McDonald’s and its franchisees illegally retaliated against employees for participating in union-related activities, the National Labor Relations Board’s top lawyer alleged Friday in a case with sweeping industry implications.
NLRB general counsel Richard Griffin announced Friday he will issue 13 complaints involving 78 charges against franchises and McDonald’s USA, LLC.
Though many of these alleged labor violations were committed by independent franchise owners, Griffin ruled earlier this year that McDonald’s can be held liable for those actions as a so-called joint employer, leaving the corporatrion — and potentially other franchisors — exposed to such claims.
McDonald’s said the decision will “strike at the heart of the franchise system.”
“McDonald’s is disappointed with the board’s decision to overreach and move forward with these charges,” the company said in a statement.

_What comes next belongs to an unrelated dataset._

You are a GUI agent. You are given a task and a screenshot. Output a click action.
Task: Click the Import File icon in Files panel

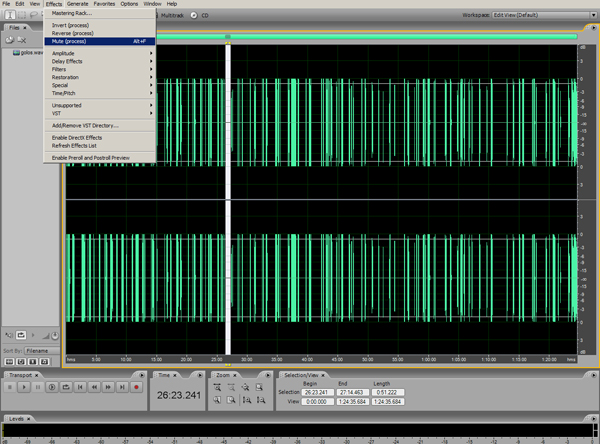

“These allegations are driven in large part by a two-year, union-financed campaign that has targeted the McDonald’s brand and impacted McDonald’s restaurants,” it added.
McDonald's argued it shouldn't be held responsible for labor decisions made by independent franchise operators, but labor groups accused the popular fast food chain of "inventing a make-believe world in which responsibility for wages and working conditions falls squarely on the shoulder of franchisees."
"McDonald's is the boss," said Micah Wissinger, the attorney who is representing McDonald's workers in New York City.
"McDonald's requires franchisees to adhere to such regimented rules and regulations that there's no doubt who's really in charge," he added.
Griffin alleges that McDonald’s disciplined employees who participated in fast-food worker protests around the country by reducing their hours and firing others, among other disciplinary actions.
McDonald’s also threatened and interrogated employees, and had “over broad restrictions on communicating with union representatives and with other employees about unions,” said.
The alleged labor violations took place against workers in Manhattan, Philadelphia, Detroit, Atlanta, Chicago, St. Louis, Kansas City, New Orleans, Minneapolis, San Francisco, Indianapolis, Phoenix, and Los Angeles, Griffin said.
The McDonald's case is one of two highly-anticipated moves the NLRB is expected to take on the joint employer standard by the end of the year.
Business groups also have their eyes peeled for the NLRB to release a decision in the Browning-Ferris case, which could have even broader implications for the franchise industry.
Angelo Amador, vice president of the National Restaurant Association, said he is waiting for the "second shoe to drop" any day now.
The NLRB is expected to use the Browning-Ferris case as a platform to broaden the scope of the joint employer standard so it would apply to other industries, business groups charge.
"This is the nightmare before Christmas for local franchise businesses,” said Robert Cresanti, executive vice president of government relations at the International Franchise Association. "A group of unelected Washington bureaucrats has ganged up with union bosses, while Congress has left town for the holiday break.”
The McDonald's cases will now go before administrative law judges in Manhattan, Chicago and Los Angeles, beginning on March 30, unless the parties reach a settlement first, Griffin said.
The losing party could then appeal the ALJ’s decision to the five-member National Labor Relations Board in Washington, D.C.